Despite the heightened political uncertainty, there is every reason to believe the transfer of power will be orderly and peaceful, not least because Vice-President Xi Jinping and Vice-Premier Li Keqiang , who are groomed to take over as president and premier respectively, already sit on the Politburo Standing Committee.
As is the custom, the outside world will get a first glimpse of the new leadership line-up only on the last day of the congress when Xi leads the other new members onto a stage in front of reporters in the Great Hall of the People.
But Xi's leadership will be far from smooth, not only because the mainland's development is at a critical turning point and the party's legitimacy is facing mounting challenges due to the rampant official corruption and the rising gap between rich and poor.
Xi will also have to grapple with a new kind of politics in which the decision-making process will be increasingly complicated by various factions within the top leadership.
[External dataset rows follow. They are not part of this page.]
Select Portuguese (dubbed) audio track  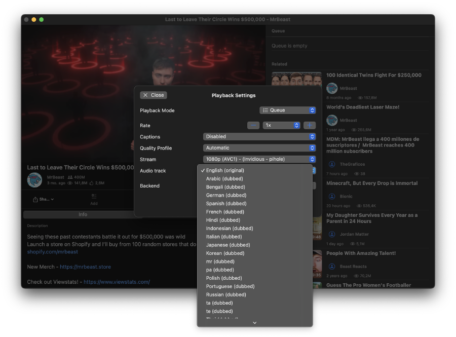coord(230,286)
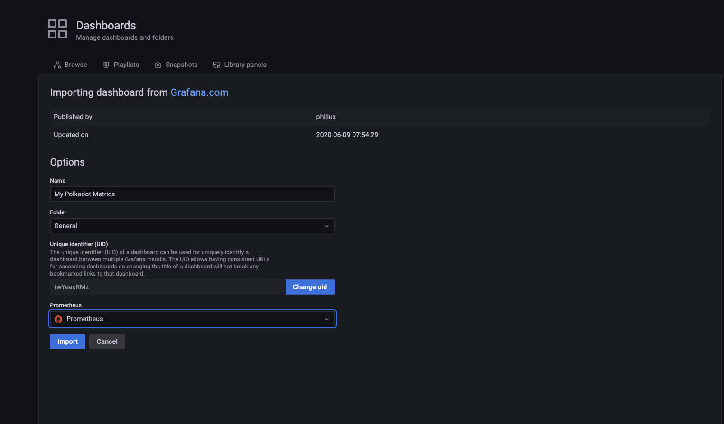Screen dimensions: 724x424
Task: Focus the Name field with My Polkadot Metrics
Action: pyautogui.click(x=192, y=194)
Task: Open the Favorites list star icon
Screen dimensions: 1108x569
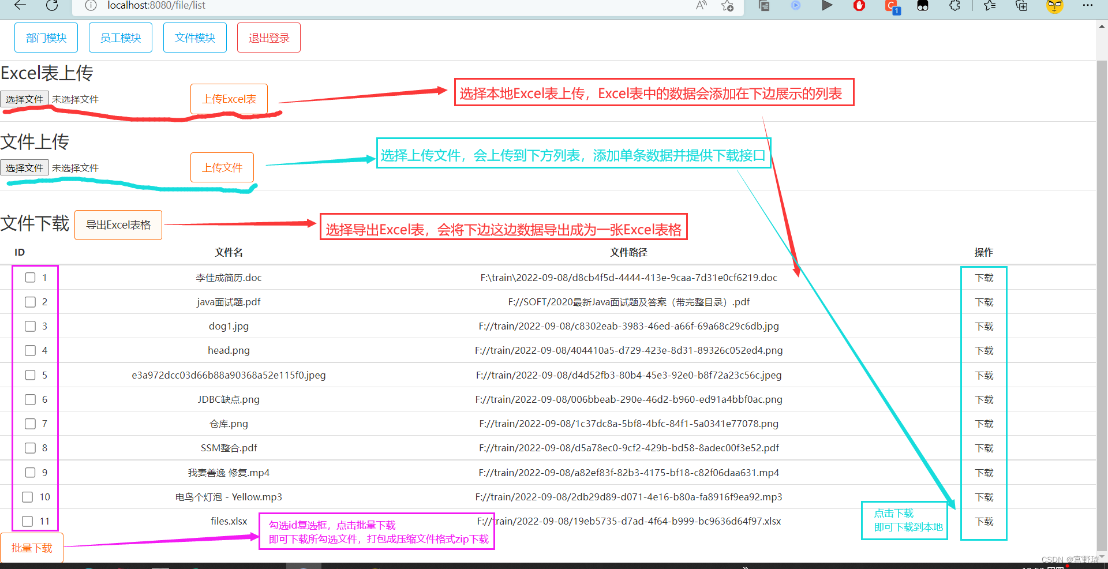Action: pos(989,6)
A case in point is that after Xi takes over, he will face a situation unique in the history of the party in which two of his retired predecessors are still alive and healthy and can wield considerable influence through their residual power and their supporters within the leadership. Ironically, this should be seen as a major progression from the large part of the party's history in which the abnormal leadership succession had proved to be the single biggest source of instability.
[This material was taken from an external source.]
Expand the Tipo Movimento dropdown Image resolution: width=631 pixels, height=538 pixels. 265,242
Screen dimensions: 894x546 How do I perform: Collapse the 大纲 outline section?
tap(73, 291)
The party's first peaceful transfer of power took place in 2002 and 2003 when Jiang Zemin resigned as party chief and state president to make way for Hu Jintao . However, Jiang set a controversial precedent by remaining chairman of the Central Military Commission.
Despite his full retirement in 2004, Jiang is still believed to wield considerable power and is consulted on major policies and personnel changes, with his name ranked only after Hu's in the party hierarchy. Jiang, who will turn 87 on Friday, is believed to be frail but still healthy. He is understood to play a key role in naming and approving candidates for the new leadership line-up.
Meanwhile, Hu, 70, will step down as the party chief at the congress and as president in March, making way for Xi. But there are suggestions that Hu's supporters have urged him to follow Jiang's precedent by staying on as the CMC chairman for a year or two.
The latest speculation is that Hu prefers full retirement. Even so, his influence will remain strong, and how Xi manages the triangular relations with Hu and Jiang will be a stern test of his political skills.